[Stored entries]
▼
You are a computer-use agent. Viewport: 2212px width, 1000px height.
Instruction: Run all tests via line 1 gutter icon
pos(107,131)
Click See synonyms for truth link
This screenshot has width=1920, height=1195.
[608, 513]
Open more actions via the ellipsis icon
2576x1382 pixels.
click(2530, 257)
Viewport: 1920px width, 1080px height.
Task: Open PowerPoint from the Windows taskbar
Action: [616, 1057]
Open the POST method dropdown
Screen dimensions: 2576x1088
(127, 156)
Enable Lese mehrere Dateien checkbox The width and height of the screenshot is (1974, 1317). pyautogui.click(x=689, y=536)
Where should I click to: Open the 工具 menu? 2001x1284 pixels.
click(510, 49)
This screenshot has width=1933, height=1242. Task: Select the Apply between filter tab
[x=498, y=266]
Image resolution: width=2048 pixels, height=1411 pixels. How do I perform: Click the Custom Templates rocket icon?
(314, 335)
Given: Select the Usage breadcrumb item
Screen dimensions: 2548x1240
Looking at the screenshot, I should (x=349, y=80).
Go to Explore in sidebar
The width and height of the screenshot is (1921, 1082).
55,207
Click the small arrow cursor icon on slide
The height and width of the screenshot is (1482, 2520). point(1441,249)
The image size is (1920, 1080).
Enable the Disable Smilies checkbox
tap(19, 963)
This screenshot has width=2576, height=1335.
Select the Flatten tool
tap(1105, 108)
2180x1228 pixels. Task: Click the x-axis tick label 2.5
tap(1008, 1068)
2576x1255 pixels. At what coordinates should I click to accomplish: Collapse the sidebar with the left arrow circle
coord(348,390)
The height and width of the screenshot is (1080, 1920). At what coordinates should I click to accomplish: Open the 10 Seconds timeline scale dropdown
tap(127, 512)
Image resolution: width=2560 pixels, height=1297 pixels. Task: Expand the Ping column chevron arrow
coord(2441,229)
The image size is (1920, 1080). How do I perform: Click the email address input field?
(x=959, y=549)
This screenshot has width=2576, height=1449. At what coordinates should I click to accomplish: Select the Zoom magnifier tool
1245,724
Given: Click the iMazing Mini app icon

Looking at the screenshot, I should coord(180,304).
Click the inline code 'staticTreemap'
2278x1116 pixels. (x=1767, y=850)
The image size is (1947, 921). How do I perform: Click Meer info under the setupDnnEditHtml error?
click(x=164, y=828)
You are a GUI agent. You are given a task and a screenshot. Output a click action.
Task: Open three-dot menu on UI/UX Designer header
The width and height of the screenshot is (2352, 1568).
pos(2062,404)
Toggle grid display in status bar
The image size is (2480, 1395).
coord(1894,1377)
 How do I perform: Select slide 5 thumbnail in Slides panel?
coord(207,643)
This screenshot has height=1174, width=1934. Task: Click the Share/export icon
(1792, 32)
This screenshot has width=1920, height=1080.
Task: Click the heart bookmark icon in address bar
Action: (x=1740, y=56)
▲
### Exercise
Your task is to copy each line of the entries that includes the word "agent".

### Answer space
You are a computer-use agent. Viewport: 2212px width, 1000px height.
You are a GUI agent. You are given a task and a screenshot. Output a click action.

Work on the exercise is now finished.